Nicola Viesti - Corriere del Mezzogiorno
“Una narrazione dai toni a dir poco spregiudicati […] indubbia originalità attoriale […] si è avvicinato ad una vicenda che tocca nel vivo l’identità politica del nostro Paese […] con aria petrolinesca e strafottente, si aggira nei luoghi più vieti dell’apologia fascista, per poi esporre […] il racconto delle efferatezze subite dal corpo di Mussolini all’atto della pubblica esposizione. La partecipazione emotiva della sua parola richiama il pubblico ad un improvviso cortocircuito etico. Come in una Dogville nostrana, il carnefice si trasforma in vittima, e la vittima in carnefice.

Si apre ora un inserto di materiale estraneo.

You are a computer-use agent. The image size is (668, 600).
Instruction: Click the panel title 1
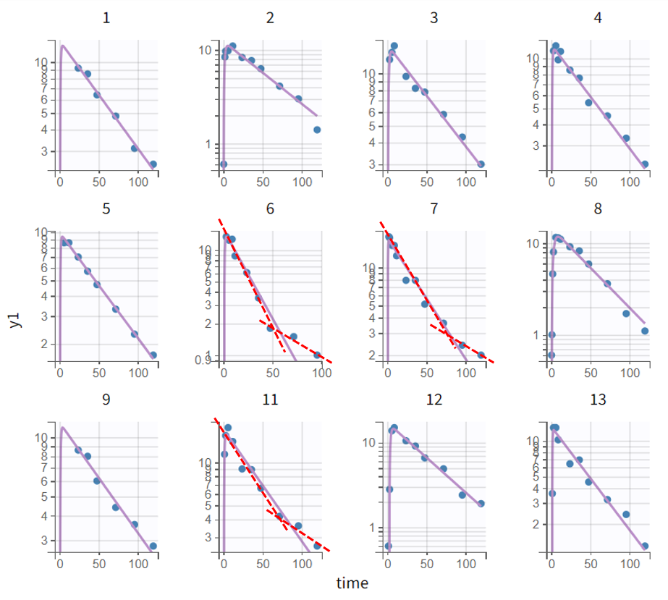[106, 17]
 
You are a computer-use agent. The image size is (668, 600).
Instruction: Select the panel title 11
[270, 400]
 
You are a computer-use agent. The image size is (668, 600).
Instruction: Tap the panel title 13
[597, 400]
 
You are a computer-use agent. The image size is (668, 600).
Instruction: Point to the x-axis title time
[352, 583]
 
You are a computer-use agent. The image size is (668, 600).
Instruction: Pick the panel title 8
[597, 208]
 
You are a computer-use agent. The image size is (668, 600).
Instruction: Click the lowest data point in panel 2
[224, 164]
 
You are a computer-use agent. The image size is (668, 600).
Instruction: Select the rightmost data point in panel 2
[317, 130]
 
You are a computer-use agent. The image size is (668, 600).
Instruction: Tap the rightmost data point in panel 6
[317, 355]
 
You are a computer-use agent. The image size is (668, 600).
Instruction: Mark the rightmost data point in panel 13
[645, 546]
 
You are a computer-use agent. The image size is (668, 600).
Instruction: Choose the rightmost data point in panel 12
[481, 504]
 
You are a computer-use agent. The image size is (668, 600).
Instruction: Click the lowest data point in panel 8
[551, 355]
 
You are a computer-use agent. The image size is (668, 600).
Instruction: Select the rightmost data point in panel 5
[153, 355]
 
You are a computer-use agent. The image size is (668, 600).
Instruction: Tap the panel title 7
[434, 208]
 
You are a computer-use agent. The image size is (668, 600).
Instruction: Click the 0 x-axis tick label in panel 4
[551, 182]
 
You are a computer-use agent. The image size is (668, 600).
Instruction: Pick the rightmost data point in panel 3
[481, 164]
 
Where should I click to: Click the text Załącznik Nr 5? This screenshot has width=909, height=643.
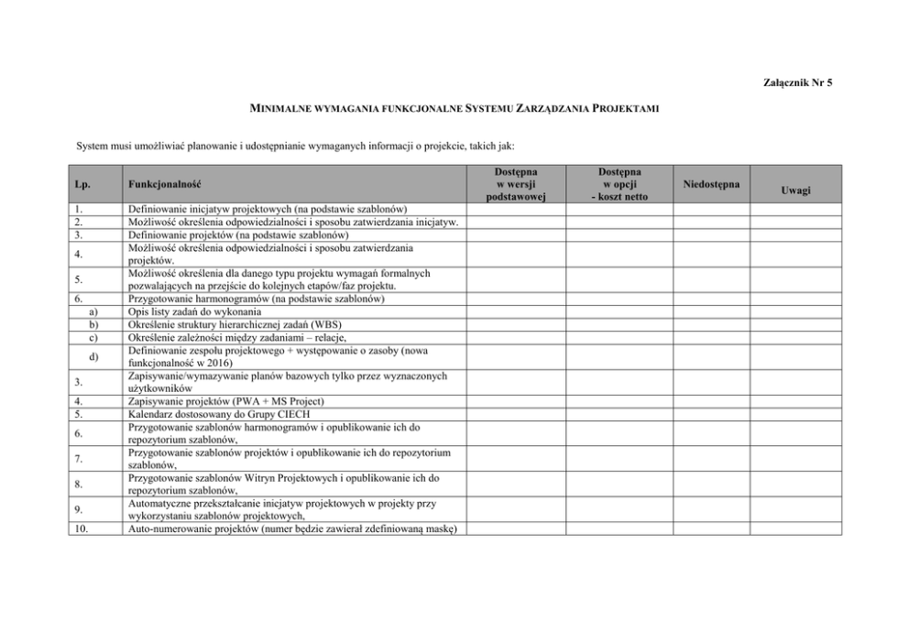tap(796, 83)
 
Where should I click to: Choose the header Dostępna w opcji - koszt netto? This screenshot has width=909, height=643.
tap(619, 183)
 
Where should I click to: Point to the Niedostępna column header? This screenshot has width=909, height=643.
tap(712, 183)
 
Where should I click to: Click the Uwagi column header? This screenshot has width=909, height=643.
tap(795, 190)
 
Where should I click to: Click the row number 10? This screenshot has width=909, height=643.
tap(81, 528)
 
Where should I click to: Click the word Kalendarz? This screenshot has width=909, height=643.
tap(152, 414)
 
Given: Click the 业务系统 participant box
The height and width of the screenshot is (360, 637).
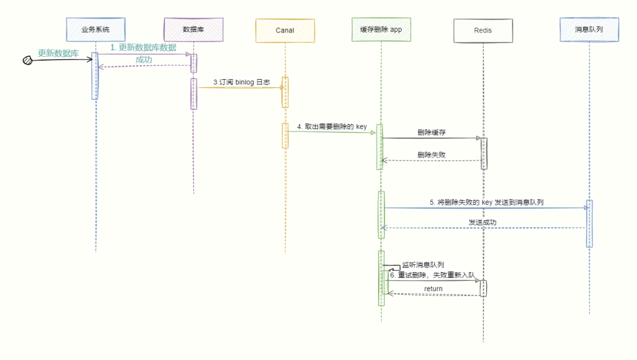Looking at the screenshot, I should pos(96,29).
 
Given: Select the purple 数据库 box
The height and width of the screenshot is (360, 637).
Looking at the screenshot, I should pos(193,29).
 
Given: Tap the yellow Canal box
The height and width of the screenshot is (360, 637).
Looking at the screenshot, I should pos(285,30).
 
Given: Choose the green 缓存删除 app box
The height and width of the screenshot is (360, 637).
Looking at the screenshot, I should pos(381,29).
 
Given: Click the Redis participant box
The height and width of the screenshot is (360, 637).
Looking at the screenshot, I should pos(482,30).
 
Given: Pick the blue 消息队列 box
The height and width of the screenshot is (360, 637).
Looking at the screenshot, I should pos(589,29).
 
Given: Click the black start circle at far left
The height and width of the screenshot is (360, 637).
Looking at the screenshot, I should pos(27,60).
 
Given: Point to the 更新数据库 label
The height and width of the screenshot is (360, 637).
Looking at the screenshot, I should pos(58,53).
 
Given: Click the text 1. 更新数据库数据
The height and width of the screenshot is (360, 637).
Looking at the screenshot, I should pos(143,47).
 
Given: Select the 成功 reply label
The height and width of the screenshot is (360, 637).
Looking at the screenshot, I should pos(144,60).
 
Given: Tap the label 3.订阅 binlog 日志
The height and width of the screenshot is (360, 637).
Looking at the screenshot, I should pos(242,82).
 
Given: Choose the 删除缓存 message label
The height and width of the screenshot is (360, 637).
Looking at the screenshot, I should pos(431,132).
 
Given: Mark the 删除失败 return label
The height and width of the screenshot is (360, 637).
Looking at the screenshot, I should pos(431,154).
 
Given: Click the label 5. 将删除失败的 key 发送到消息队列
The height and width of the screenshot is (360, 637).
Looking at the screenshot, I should pos(486,202).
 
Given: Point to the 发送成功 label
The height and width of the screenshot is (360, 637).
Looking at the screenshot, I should pos(482,222).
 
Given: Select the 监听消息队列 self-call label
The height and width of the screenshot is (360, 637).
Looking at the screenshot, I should pos(423,265).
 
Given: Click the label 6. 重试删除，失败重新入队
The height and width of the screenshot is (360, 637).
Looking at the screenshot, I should pos(432,275).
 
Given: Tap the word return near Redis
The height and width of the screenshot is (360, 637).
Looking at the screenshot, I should pos(434,289).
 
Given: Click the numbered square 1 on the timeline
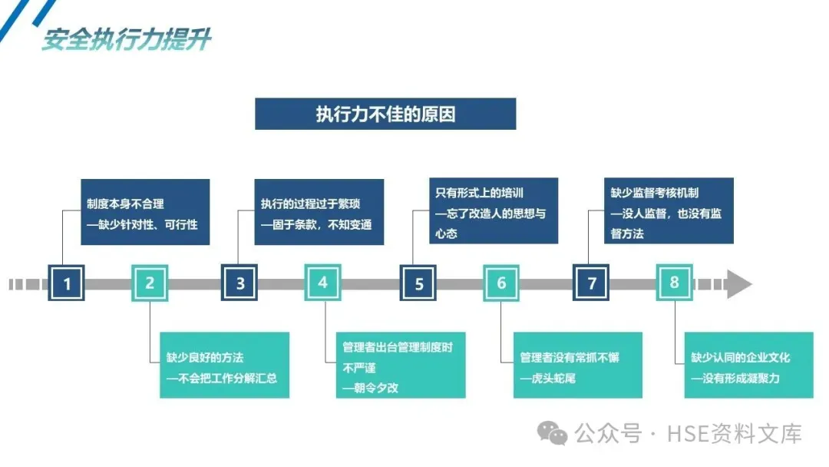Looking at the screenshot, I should click(x=67, y=283).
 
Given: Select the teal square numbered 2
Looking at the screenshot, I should click(x=150, y=283).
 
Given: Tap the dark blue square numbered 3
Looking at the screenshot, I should click(x=240, y=283).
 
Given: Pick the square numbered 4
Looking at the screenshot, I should click(x=322, y=283).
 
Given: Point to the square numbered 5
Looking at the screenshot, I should click(x=418, y=283).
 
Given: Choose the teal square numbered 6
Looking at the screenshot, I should click(x=501, y=283).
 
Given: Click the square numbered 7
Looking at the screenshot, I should click(x=591, y=283).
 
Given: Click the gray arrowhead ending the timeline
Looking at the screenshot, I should click(x=739, y=283).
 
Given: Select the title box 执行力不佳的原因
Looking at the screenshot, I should click(x=385, y=114).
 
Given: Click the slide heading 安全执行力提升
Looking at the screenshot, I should click(x=126, y=39).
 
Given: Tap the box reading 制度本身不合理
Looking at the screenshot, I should click(x=145, y=212).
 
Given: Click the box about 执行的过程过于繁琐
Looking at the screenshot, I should click(x=319, y=212).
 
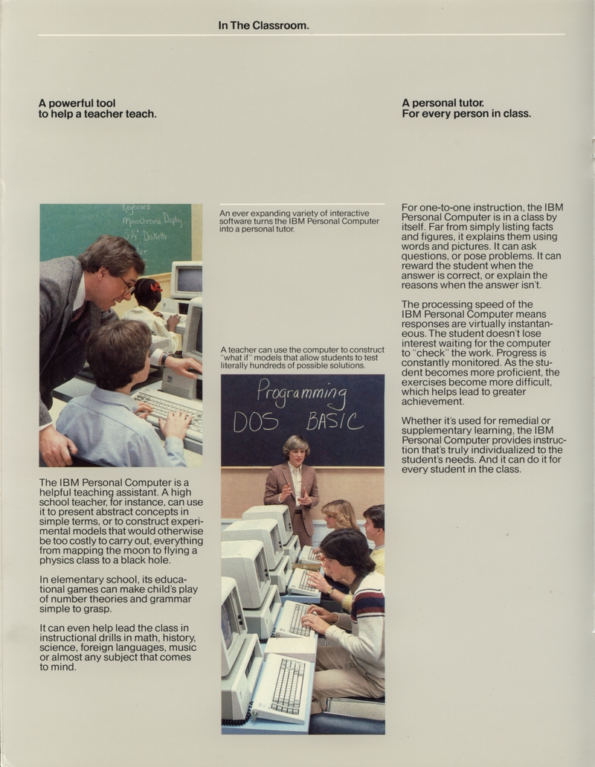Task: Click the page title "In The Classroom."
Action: click(263, 25)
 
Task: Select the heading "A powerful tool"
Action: click(77, 103)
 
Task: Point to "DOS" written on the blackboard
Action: click(256, 423)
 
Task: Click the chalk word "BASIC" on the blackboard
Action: click(335, 422)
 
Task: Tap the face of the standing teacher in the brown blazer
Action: click(296, 451)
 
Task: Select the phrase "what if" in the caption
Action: click(238, 357)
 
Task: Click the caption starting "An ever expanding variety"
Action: click(299, 221)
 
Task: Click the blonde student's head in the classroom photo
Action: click(338, 513)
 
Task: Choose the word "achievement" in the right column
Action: click(433, 402)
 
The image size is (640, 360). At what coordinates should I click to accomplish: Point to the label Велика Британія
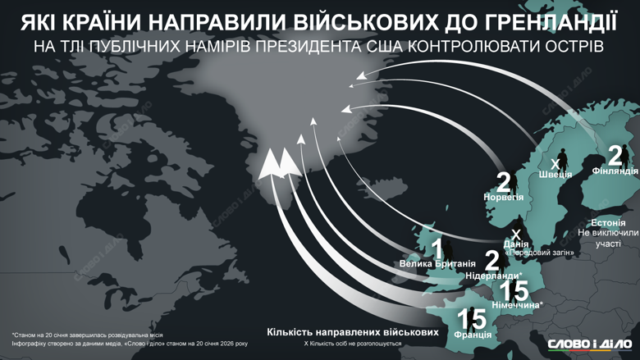coord(437,265)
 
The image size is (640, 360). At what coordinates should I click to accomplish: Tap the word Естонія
coord(607,223)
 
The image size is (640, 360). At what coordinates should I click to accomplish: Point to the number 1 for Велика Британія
coord(437,248)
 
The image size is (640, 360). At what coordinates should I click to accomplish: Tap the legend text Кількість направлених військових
coord(352,332)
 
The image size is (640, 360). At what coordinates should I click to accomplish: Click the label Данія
coord(517,244)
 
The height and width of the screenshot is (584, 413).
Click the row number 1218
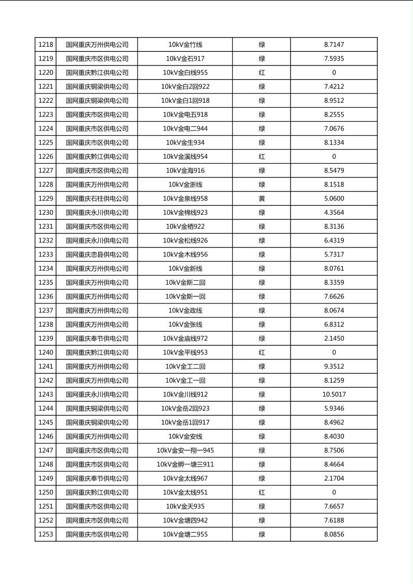coord(46,45)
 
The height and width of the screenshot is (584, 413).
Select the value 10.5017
coord(334,395)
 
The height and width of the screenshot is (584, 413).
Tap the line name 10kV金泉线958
coord(185,199)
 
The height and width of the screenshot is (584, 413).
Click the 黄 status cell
coord(262,199)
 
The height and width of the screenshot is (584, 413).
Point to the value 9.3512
coord(334,367)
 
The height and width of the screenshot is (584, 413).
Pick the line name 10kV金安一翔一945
coord(185,450)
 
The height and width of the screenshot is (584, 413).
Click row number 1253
coord(46,534)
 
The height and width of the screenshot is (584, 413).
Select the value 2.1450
coord(334,339)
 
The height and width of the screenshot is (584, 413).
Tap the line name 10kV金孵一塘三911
coord(185,465)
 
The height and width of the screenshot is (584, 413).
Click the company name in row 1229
coord(97,199)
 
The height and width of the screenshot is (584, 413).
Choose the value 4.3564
coord(334,213)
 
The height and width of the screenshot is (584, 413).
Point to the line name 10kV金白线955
coord(185,73)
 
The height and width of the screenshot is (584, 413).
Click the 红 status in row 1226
coord(262,156)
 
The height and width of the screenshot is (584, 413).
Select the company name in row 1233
coord(97,255)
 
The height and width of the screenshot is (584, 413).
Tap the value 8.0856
coord(334,534)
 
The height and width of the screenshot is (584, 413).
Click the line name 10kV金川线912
coord(185,395)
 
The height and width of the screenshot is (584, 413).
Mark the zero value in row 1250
coord(334,492)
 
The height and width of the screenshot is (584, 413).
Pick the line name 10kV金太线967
coord(185,478)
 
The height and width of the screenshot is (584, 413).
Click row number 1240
coord(46,353)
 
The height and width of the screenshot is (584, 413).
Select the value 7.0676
coord(334,129)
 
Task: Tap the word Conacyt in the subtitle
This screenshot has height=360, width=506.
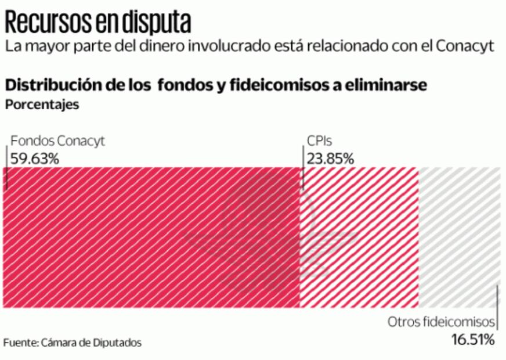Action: click(x=468, y=46)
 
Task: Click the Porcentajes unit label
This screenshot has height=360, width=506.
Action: click(x=41, y=105)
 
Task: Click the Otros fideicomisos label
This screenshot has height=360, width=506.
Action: click(x=441, y=322)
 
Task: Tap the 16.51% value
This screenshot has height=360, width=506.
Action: click(x=472, y=339)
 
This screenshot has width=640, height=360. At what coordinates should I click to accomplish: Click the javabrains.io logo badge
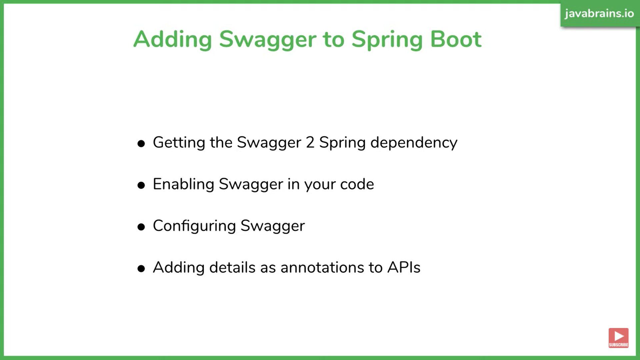[599, 14]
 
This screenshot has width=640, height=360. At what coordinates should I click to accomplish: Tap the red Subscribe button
[618, 338]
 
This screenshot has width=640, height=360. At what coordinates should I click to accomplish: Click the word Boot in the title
[456, 39]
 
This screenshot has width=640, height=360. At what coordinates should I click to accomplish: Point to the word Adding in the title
[173, 39]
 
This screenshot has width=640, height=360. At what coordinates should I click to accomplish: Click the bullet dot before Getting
[141, 144]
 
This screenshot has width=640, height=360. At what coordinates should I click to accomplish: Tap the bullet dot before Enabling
[141, 185]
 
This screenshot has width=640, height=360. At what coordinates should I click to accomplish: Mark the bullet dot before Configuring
[141, 227]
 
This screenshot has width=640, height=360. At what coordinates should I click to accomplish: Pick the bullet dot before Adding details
[141, 269]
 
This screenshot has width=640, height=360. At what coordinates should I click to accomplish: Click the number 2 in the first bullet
[310, 142]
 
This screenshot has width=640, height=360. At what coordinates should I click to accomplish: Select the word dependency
[414, 143]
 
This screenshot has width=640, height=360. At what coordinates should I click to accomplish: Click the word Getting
[179, 143]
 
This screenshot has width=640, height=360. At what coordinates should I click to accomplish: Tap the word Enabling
[183, 185]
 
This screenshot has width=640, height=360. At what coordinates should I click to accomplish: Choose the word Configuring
[194, 226]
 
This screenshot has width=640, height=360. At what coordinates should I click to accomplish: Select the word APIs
[404, 267]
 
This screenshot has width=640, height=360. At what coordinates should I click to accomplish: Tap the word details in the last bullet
[232, 267]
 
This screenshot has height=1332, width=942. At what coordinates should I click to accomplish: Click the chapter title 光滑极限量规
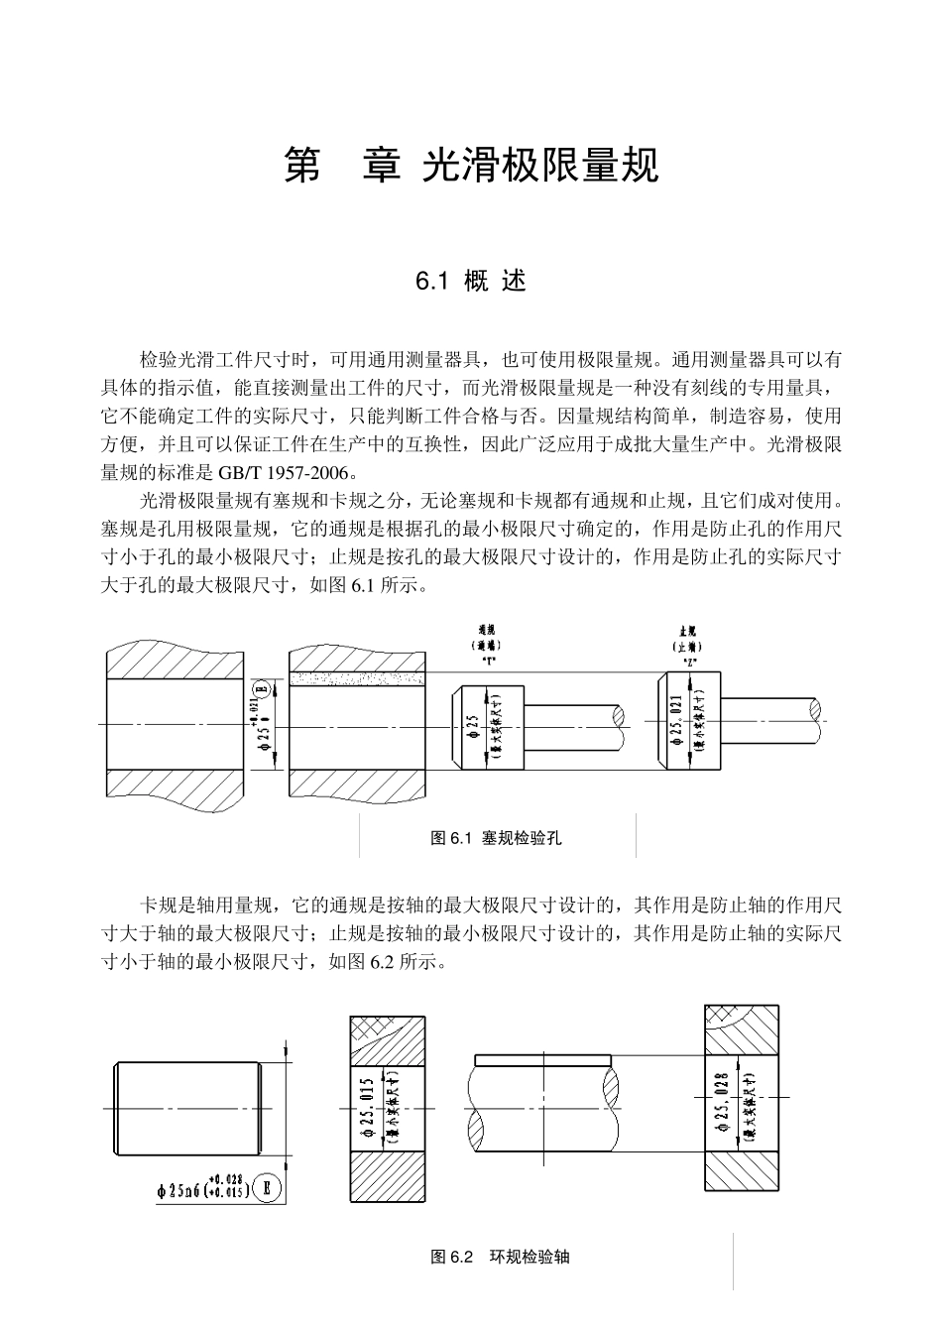(540, 167)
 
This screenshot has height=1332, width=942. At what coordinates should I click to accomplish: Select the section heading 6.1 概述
(471, 281)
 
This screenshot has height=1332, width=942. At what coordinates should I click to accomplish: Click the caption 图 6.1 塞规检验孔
(497, 838)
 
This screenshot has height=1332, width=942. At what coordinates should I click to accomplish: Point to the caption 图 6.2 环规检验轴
(500, 1257)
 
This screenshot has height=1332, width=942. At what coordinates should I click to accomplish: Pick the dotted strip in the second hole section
(356, 678)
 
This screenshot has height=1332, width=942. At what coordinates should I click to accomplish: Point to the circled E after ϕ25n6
(267, 1187)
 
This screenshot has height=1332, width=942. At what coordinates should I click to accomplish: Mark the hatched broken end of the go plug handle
(621, 715)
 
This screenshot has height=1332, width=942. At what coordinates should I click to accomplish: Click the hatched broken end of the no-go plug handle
(816, 710)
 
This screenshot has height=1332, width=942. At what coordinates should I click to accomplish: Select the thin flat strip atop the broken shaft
(541, 1059)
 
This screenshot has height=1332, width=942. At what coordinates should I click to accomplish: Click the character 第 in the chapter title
(303, 167)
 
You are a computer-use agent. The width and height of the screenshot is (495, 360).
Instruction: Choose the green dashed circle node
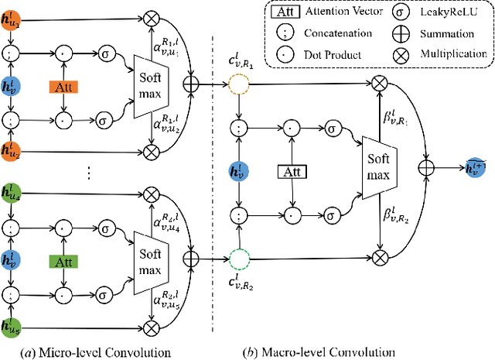click(x=241, y=256)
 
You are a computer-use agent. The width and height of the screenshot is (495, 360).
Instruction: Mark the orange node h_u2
click(x=12, y=150)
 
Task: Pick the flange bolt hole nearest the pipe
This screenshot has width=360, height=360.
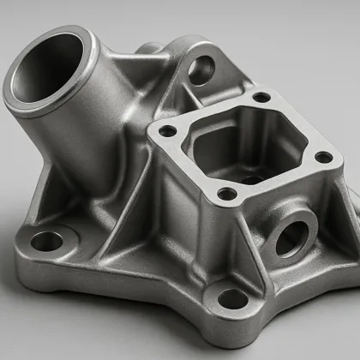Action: point(168,130)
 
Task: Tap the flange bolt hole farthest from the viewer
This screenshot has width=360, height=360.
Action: point(261,97)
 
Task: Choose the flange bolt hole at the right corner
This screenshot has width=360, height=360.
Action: point(322,157)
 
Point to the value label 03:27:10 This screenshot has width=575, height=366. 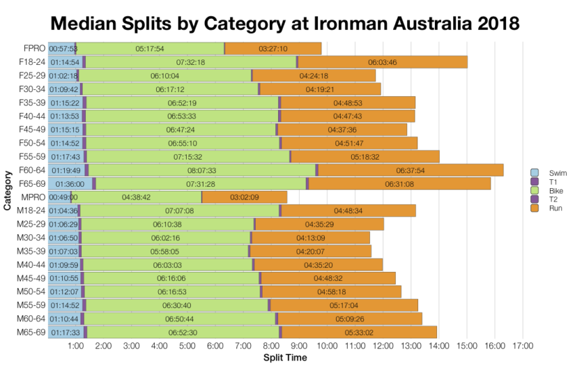(273, 49)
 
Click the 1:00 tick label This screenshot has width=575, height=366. (76, 346)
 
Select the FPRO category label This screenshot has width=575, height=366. (34, 49)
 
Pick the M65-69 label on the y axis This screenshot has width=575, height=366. (31, 331)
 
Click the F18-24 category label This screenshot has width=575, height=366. (32, 62)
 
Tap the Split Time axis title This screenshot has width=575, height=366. (285, 357)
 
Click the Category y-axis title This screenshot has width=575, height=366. (7, 190)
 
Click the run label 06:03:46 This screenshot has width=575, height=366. (382, 62)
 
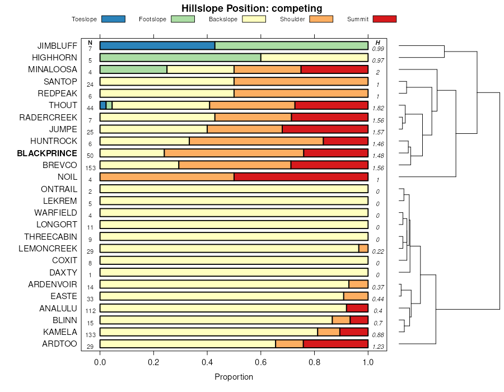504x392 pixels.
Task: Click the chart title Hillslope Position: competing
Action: [251, 8]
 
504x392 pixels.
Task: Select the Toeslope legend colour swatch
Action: [113, 19]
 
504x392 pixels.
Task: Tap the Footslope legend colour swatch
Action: [182, 19]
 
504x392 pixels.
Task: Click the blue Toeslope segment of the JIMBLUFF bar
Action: [157, 45]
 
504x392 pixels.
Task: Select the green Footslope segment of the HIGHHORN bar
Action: [180, 57]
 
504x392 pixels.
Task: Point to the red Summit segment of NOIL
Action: [301, 177]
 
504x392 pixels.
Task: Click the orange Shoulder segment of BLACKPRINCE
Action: [234, 153]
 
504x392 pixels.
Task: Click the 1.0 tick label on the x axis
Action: [368, 362]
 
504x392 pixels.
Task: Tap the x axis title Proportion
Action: [234, 377]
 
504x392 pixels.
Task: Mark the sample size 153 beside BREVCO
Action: [90, 167]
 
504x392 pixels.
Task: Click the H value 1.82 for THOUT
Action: [378, 108]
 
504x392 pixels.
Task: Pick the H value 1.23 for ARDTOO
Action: [378, 347]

Il giudizio sulla Storia è una questione che riguarda la coscienza dell’individuo, la maniera con cui ciascuno crede di interpretarne i segni. E il lavoro di Timpano, pur con una leggerezza straniante rispetto ad un tema così delicato, si pone esattamente al limite di questo crinale, mettendo lo spettatore nella condizione di un giudizio inequivocabile su se stesso.”